Stated task ▸ Can you copy the rows, starting at the one containing "Select the Home Page tab" and stopping after the one containing "coord(374,567)", swapping "screenshot" for "image" and keeping everything else the same? Omit the pictures.

Available data ▸
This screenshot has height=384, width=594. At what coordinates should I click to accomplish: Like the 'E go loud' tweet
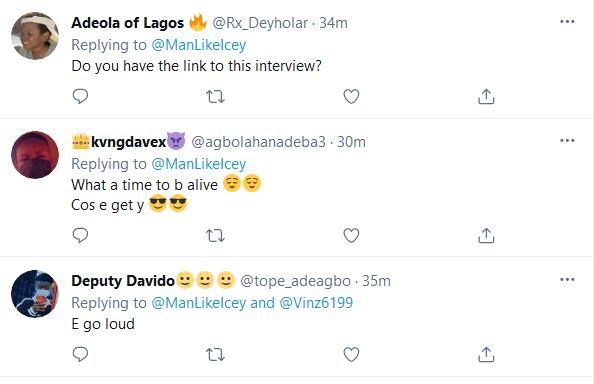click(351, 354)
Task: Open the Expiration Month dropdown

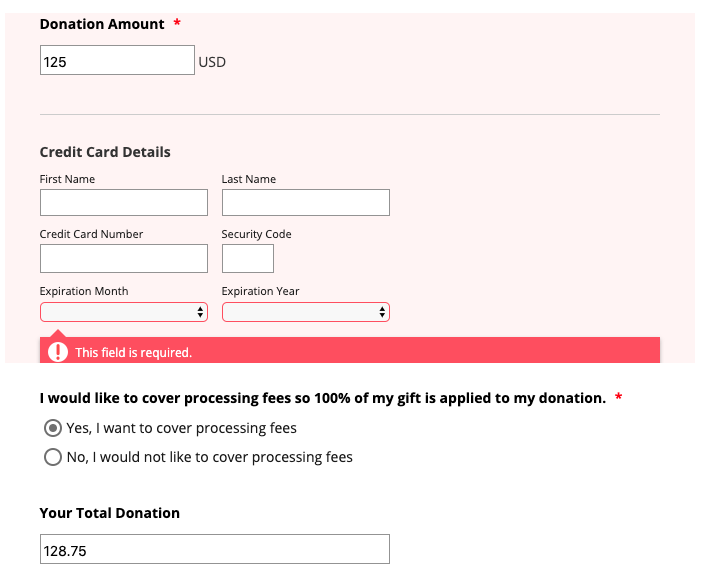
...
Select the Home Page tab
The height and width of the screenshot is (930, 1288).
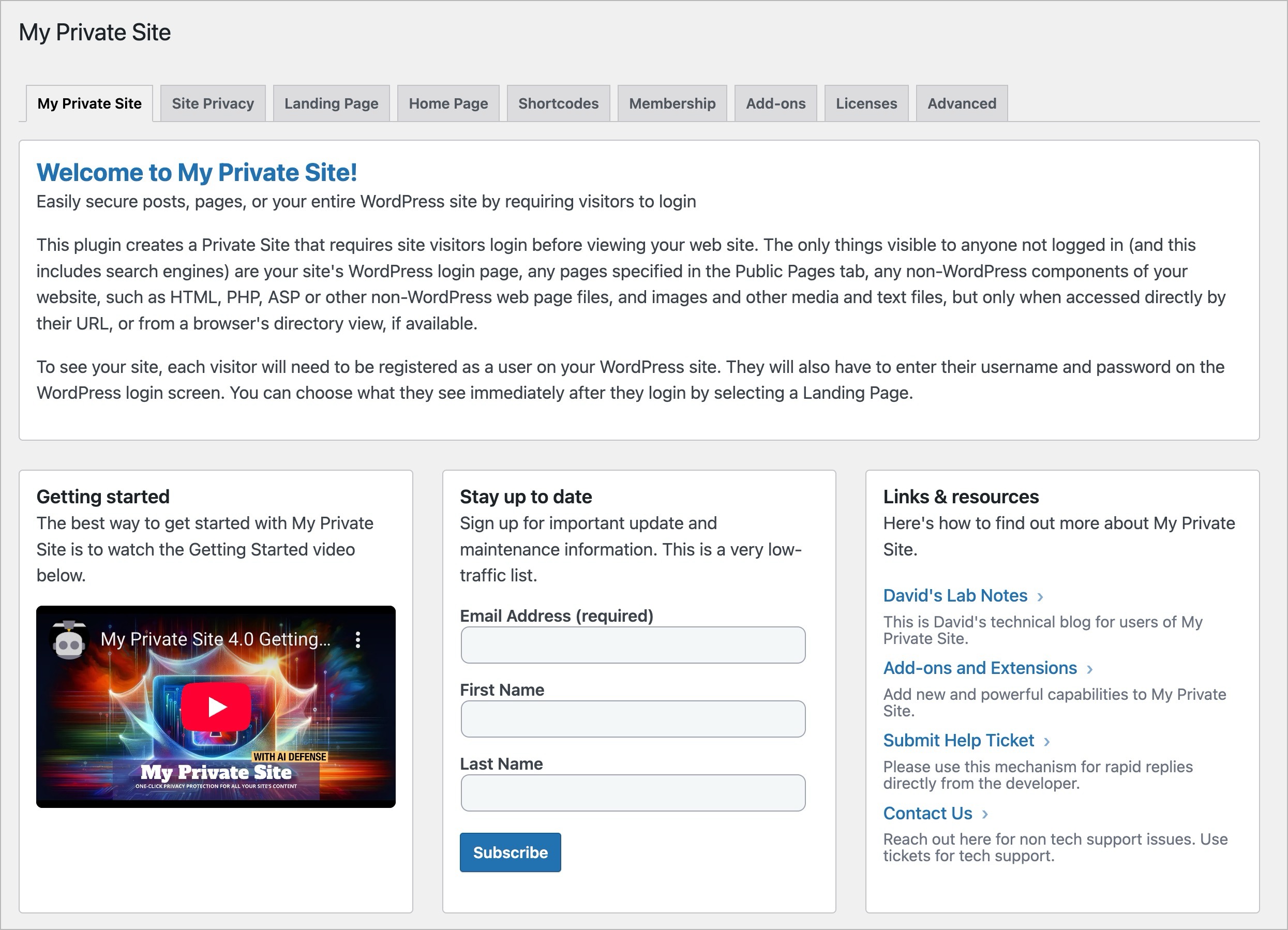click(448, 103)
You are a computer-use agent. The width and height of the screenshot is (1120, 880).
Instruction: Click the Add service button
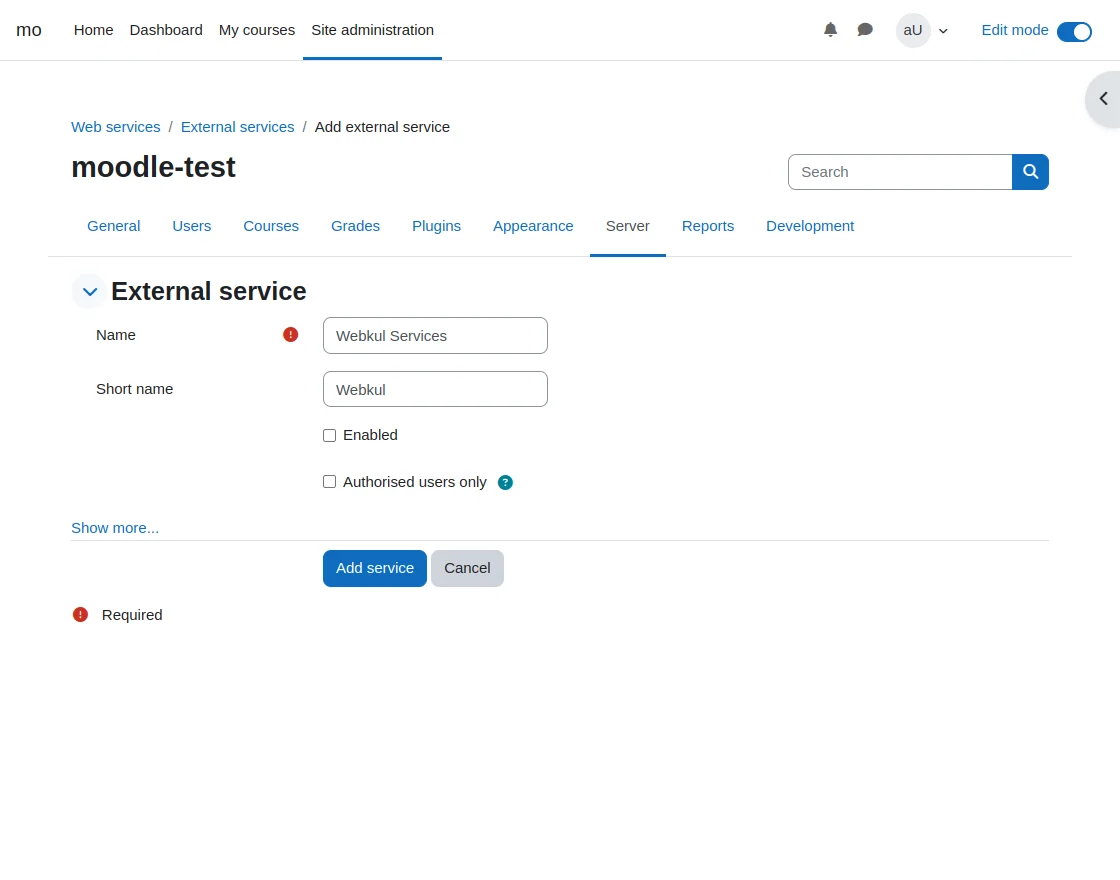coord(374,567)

Solved problem ▸
Select the Home Page tab
The height and width of the image is (930, 1288).
click(448, 103)
You are a computer-use agent. The width and height of the image is (1120, 880).
Instruction: Click the Add service button
coord(374,567)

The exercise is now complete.